_Consigna 1_
Traduce al inglés esta oración del relato autobiográfico sobre Asturias: "Esos seis años, tan alejados de Asturias, me hicieron darme aun más cuenta de la belleza y riqueza de su naturaleza."
_Consigna 2_
Prolonga el relato autobiográfico sobre Asturias y la naturaleza a partir de su última oración.

_Fragmento de lectura_
================

En 1995, cuando ya llevaba un año de vuelta en Asturias, la muerte de mi hermano Tino, tras una tristísima enfermedad, me hizo sumirme en la más profunda oscuridad. Los paseos por el monte, alejado del ajetreo de la ciudad, fueron mi terapia y se hicieron necesarios y constantes.
A mediados de los setenta, ya con total regularidad y disciplina, empecé a dedicar todo mi tiempo libre al deporte. Durante varios años practiqué ciclismo, gimnasia, judo y atletismo simultáneamente, a la vez que me divertía, cuando tenía tiempo, esquiando y jugando al tenis. A principio de los ochenta, empapado por la influencia de Jacques Cousto y Félix Rodríguez de la Fuente, empecé a leer todo tipo de revistas y publicaciones sobre fauna y naturaleza. Me interesaba mucho la biología y el comportamiento animal, por ello, con el permiso de mis padres, instalé en mi habitación un acuario gigante, de varios miles de litros y me aficioné a la acuarofila. Llegué a ser, incluso, pionero en la cría en cautividad de alguna especie de cíclidos y anabántidos.
Con solo 18 años, comenzó el noviazgo con mi mujer, María Jose, con quien me casé cinco años después. La vida nos brindó la posibilidad de comenzar nuestra aventura familiar en la costa murciana, en donde nacieron nuestros dos primeros hijos. Fueron unos años muy bonitos e intensos, llenos de días de playa, de windsurf, de paseos en piragua, de travesías a nado, etc, en el Mar Menor, que por aquel entonces aun no estaba contaminado. Esos seis años, tan alejados de Asturias, me hicieron darme aun más cuenta de la belleza y riqueza de su naturaleza. Cada vez que venía de vacaciones y me iba de monte, lo cual necesitaba hacer al menos dos veces al año, soñaba con volver algún día a mi tierra y poder tener una cabaña.

================

_Entradas almacenadas_
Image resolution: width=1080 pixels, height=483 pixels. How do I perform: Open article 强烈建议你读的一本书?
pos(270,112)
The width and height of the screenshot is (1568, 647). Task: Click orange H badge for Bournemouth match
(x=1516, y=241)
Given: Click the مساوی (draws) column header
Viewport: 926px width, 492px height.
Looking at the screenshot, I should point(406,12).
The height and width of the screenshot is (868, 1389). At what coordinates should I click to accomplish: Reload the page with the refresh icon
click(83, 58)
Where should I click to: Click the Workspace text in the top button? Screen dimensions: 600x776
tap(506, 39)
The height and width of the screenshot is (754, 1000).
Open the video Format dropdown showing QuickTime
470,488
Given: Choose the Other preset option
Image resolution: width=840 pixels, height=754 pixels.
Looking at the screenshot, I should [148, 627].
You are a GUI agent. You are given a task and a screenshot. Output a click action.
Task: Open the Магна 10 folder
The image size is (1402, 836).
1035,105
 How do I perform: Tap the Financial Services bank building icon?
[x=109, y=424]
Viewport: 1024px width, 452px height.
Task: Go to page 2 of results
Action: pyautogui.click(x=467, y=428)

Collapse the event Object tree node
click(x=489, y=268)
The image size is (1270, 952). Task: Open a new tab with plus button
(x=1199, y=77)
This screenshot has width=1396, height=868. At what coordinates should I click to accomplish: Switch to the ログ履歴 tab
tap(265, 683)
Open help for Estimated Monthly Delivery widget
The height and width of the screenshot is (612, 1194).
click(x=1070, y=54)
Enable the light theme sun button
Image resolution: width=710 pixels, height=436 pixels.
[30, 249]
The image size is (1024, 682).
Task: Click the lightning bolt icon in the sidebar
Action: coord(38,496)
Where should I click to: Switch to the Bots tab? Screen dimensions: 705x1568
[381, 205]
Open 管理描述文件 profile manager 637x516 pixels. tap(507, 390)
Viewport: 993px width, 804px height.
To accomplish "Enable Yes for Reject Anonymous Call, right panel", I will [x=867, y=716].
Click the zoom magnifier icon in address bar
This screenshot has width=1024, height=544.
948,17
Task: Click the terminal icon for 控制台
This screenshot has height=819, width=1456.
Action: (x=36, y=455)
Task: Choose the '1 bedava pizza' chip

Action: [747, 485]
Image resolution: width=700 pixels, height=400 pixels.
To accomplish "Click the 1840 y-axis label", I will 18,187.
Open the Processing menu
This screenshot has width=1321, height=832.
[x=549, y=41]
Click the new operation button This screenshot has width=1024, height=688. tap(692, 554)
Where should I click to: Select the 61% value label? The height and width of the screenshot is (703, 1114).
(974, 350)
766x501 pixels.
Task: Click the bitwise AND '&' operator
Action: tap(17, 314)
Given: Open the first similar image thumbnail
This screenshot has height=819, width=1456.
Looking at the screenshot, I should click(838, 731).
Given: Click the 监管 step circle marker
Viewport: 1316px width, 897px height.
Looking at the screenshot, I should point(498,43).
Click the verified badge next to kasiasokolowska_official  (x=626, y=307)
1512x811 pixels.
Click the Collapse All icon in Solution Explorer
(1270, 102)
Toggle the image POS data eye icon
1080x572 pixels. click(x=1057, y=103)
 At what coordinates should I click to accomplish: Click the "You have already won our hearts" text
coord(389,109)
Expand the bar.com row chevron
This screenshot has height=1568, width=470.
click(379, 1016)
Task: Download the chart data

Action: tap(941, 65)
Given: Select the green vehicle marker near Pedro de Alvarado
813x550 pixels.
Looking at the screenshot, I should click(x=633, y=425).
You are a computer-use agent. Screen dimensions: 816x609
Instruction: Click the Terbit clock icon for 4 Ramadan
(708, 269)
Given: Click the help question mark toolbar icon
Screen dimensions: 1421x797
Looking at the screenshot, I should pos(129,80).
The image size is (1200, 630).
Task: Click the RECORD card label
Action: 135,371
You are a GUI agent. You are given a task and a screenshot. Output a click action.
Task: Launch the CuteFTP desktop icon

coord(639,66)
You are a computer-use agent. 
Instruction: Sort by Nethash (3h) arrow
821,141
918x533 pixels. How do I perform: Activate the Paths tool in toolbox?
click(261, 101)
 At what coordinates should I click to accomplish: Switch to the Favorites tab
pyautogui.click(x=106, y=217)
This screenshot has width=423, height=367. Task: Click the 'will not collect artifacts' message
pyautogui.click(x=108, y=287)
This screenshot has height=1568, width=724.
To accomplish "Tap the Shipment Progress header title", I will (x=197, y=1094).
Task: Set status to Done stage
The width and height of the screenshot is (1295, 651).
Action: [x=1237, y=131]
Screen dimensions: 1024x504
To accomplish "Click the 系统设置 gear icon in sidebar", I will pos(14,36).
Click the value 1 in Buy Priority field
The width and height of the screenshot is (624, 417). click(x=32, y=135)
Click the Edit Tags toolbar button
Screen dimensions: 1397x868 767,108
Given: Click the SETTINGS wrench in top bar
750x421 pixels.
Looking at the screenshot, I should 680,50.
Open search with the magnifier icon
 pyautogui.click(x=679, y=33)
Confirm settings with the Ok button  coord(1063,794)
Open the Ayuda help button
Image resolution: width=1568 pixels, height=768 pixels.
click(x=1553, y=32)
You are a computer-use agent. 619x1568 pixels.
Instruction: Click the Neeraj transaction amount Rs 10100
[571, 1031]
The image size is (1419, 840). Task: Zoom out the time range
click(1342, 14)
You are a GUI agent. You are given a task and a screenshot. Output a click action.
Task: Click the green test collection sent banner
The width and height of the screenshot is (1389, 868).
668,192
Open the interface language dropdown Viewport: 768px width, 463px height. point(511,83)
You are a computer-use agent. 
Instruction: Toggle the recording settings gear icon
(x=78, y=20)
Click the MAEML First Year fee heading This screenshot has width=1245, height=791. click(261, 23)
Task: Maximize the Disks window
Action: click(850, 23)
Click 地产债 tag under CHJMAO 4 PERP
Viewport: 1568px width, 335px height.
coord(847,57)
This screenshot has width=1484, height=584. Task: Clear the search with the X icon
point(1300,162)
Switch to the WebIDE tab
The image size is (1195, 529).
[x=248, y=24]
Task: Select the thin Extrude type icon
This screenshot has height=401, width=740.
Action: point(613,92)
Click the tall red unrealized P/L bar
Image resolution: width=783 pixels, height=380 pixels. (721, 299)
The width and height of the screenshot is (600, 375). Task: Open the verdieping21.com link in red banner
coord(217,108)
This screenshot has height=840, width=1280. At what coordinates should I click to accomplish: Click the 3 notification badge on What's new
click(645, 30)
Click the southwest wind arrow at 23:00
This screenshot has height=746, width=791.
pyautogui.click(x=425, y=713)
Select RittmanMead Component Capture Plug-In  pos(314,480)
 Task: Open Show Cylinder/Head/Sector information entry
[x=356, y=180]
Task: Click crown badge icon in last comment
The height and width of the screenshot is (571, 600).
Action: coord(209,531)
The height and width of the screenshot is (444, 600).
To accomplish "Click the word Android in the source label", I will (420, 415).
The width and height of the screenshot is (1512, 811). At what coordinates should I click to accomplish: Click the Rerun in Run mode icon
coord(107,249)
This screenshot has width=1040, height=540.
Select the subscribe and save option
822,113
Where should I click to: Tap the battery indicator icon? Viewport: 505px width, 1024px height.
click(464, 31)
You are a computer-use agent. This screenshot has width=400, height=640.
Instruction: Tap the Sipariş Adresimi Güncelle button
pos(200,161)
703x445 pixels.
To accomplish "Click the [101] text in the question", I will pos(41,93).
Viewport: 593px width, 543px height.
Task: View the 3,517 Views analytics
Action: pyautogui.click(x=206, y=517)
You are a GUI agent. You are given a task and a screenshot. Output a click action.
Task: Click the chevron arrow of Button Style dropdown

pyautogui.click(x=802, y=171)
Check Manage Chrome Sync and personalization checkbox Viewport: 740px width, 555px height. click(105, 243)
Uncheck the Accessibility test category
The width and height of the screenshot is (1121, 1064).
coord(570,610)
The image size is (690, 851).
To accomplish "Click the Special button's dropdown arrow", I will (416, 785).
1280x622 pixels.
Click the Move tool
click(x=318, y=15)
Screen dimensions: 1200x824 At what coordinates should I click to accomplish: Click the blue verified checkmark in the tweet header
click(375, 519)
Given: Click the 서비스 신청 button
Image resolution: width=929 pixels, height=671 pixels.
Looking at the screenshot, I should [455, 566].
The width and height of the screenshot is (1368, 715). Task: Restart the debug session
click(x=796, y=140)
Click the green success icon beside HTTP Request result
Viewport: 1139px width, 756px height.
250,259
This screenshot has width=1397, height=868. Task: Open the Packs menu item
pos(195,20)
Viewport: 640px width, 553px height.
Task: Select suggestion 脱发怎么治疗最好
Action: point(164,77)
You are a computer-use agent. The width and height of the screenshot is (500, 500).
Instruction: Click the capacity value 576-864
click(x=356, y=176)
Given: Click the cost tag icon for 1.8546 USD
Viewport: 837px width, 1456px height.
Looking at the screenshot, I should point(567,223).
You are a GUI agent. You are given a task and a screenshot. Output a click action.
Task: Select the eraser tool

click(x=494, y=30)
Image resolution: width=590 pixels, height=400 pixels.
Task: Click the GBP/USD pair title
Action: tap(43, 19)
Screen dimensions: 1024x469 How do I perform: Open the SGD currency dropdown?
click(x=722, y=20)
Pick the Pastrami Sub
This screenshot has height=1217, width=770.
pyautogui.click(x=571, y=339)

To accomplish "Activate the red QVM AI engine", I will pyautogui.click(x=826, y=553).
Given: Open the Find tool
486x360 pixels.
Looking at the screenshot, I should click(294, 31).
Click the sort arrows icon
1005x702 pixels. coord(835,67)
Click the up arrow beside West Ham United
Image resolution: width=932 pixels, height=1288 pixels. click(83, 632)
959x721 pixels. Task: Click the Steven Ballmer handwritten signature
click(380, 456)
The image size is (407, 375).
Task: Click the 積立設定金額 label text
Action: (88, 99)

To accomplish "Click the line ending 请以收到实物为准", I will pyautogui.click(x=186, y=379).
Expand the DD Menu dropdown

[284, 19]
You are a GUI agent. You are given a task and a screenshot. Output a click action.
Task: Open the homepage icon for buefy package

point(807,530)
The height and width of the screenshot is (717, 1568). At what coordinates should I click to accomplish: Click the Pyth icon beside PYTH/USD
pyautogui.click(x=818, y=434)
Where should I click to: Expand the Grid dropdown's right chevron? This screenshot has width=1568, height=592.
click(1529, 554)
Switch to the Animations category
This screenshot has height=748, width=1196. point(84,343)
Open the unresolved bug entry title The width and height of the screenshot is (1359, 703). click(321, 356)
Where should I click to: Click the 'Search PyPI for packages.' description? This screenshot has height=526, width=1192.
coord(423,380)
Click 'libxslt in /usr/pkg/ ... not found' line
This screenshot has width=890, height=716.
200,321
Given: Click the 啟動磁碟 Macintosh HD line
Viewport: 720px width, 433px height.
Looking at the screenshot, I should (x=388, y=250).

================

_Respuesta 1_
Those six years, so far away from Asturias, made me realize even more the beauty and richness of its nature.

_Respuesta 2_
Dediqué casi diez años a buscar esa cabaña anhelada, rodeada de frondosos bosques y ríos cristalinos y en donde la auténtica vida salvaje todavía existiese. Fue en 2004 cuando por fin cumplí mi gran sueño, la encontré, la compré, la rehabilité y empecé a disfrutarla. Ya desde un principio, algunas veces con mi familia y muchas otras solo, empecé a pasar en ella uno o dos días a la semana. Me aficioné locamente por la fotografía de fauna salvaje, publicando mi primer libro, mi cabaña, mi mundo, pocos años después. Odile Rodríguez de la Fuente, a quien tuve el honor de conocer por aquel entonces, incluso tener la suerte de colaborar con ella en la Fundación Félix Rodriguez de la Fuente, de la que era presidenta, fue quien me dio el empujón final para convertir mi afición en una ocupación más seria y rigurosa. En los siguientes años publiqué otros dos libros, Sentidos y Entradas al paraíso, gracias a la preparación de los cuales adquirí un importante conocimiento sobre etología. A consecuencia de ello, y sin yo buscarla apareció una inesperada oportunidad de hacer una incursión en el mundo audiovisual.